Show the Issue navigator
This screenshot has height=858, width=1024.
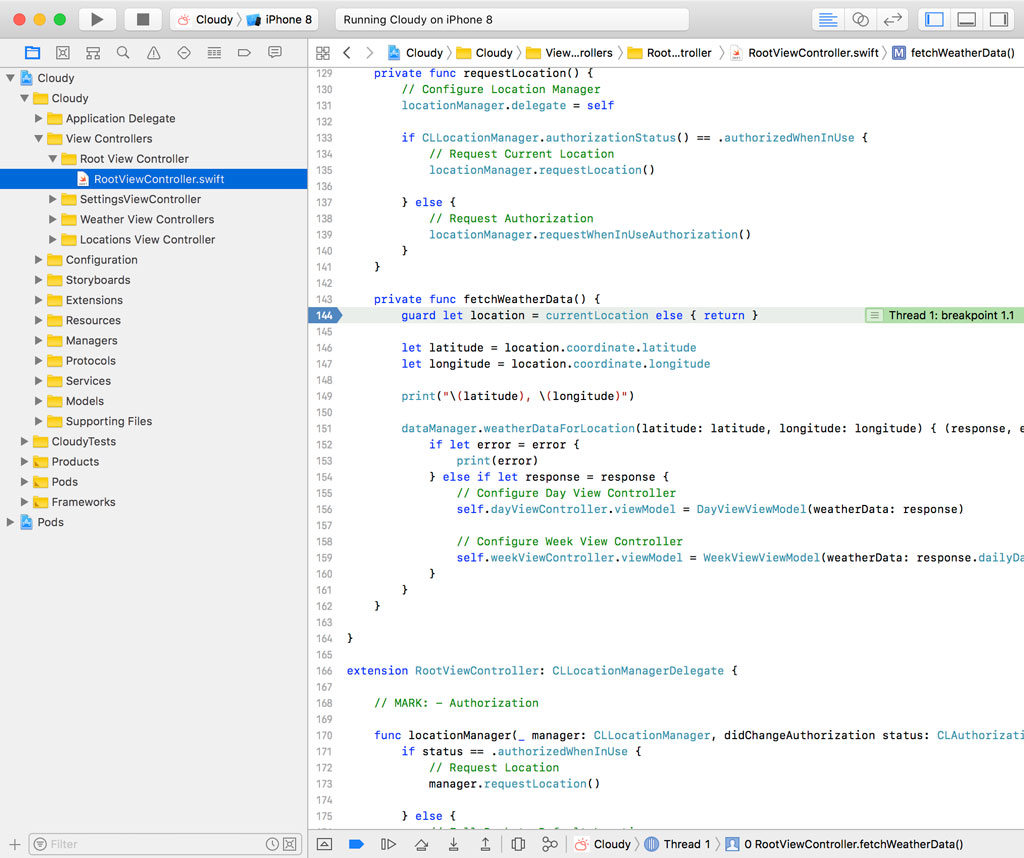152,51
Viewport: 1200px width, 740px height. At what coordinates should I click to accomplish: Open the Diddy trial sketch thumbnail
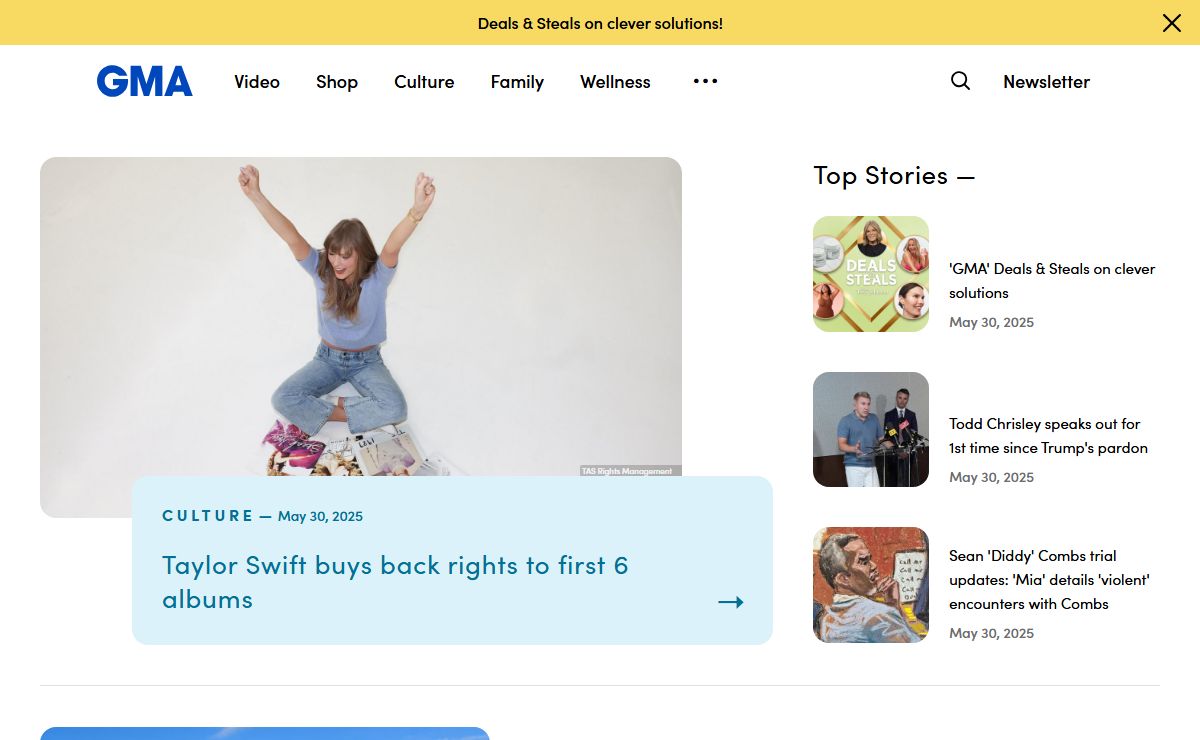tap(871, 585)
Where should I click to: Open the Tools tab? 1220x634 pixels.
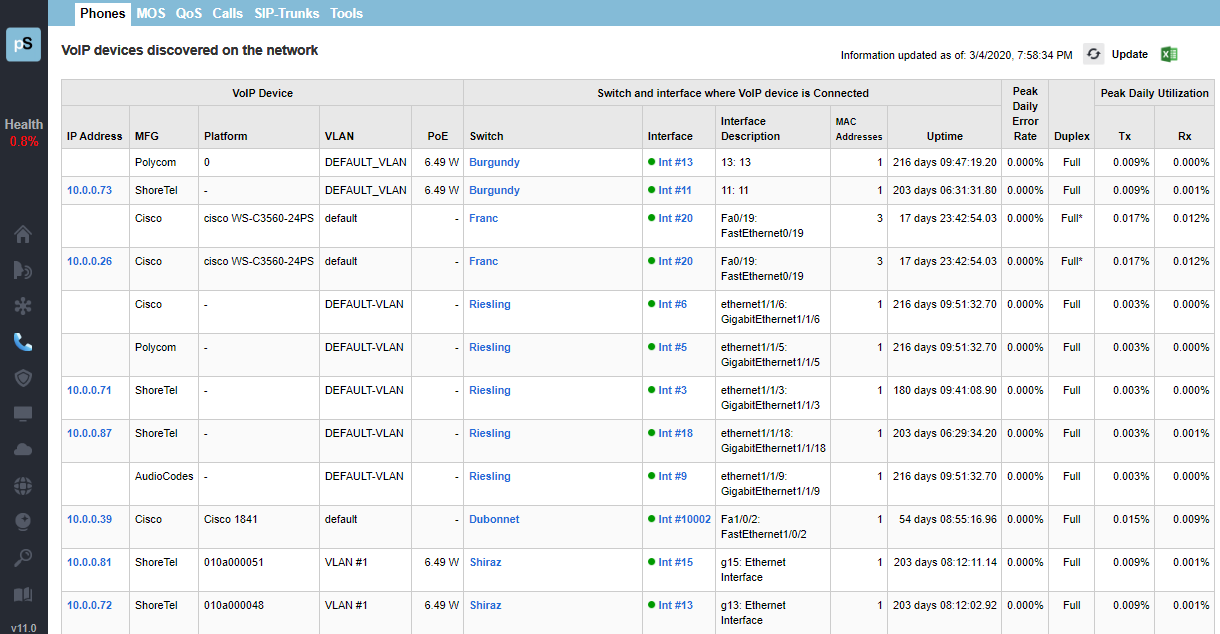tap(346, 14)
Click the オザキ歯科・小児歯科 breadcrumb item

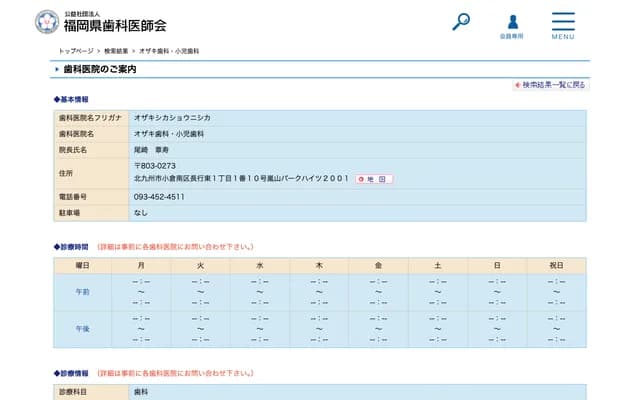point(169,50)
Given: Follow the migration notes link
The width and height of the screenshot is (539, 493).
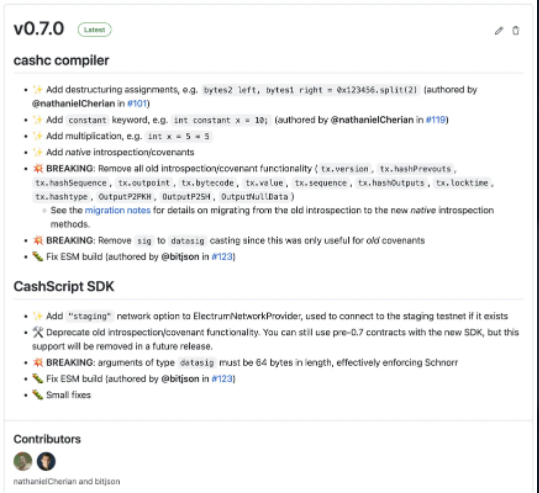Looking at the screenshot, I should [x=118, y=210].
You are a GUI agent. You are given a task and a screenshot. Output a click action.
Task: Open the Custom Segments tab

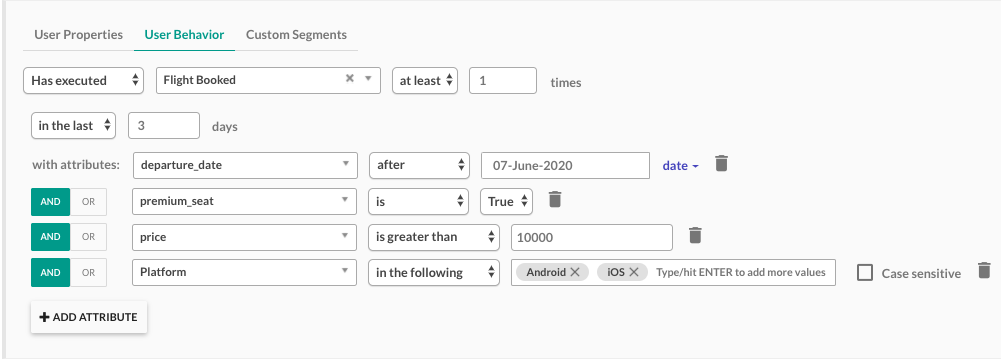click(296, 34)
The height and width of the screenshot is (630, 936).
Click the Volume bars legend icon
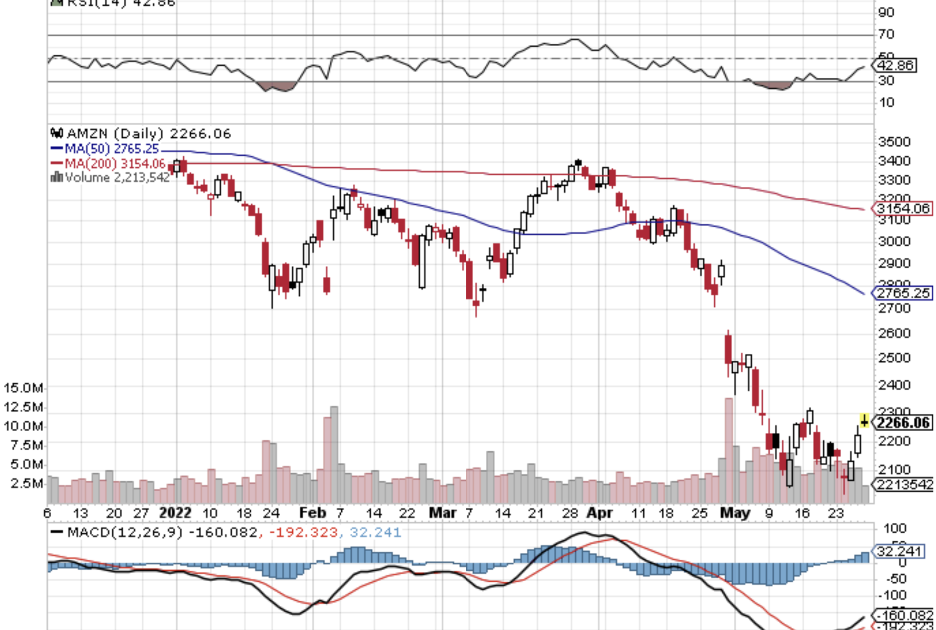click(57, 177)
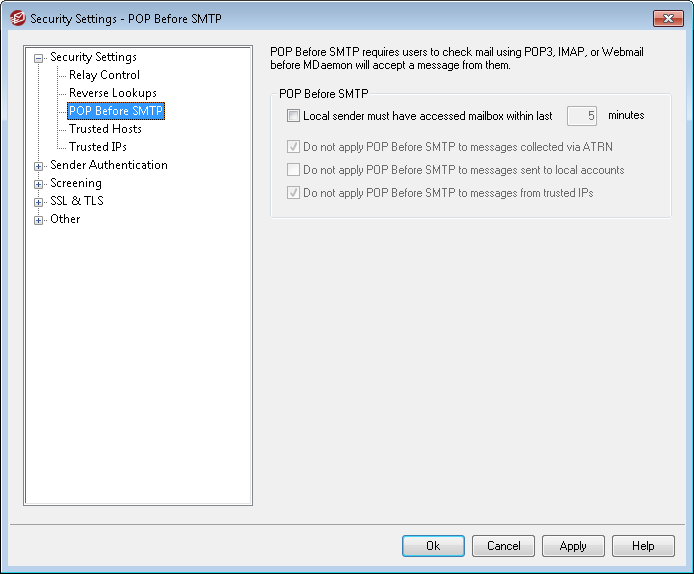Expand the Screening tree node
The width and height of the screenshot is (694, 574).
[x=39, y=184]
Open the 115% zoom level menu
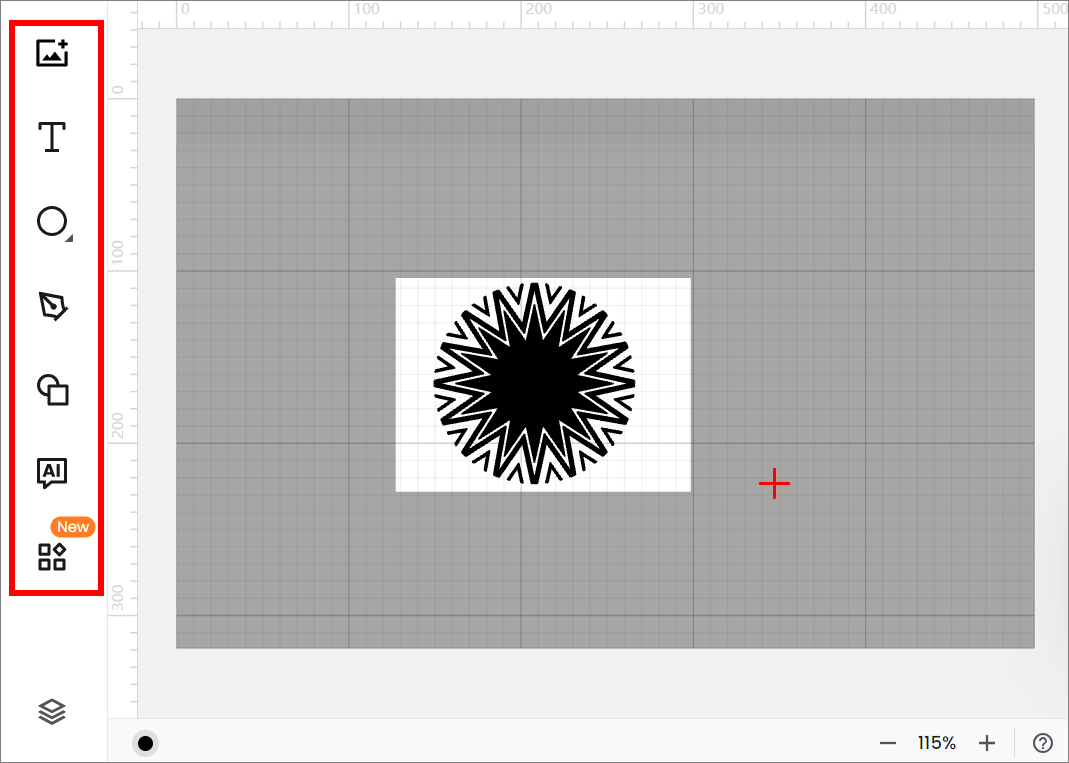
_ _ _ _
| Your task |
Without the pictures, repeat exactly the lines running from the line containing "You are a GUI" through the end of the data, both ends included.

| Task output |
You are a GUI agent. You are given a task and a screenshot. Output a click action.
Task: Open the Custom Segments tab

click(296, 34)
The height and width of the screenshot is (630, 936).
Click the Volume bars legend icon
click(57, 177)
Expand the Screening tree node
The width and height of the screenshot is (694, 574).
[x=39, y=184]
Open the 115% zoom level menu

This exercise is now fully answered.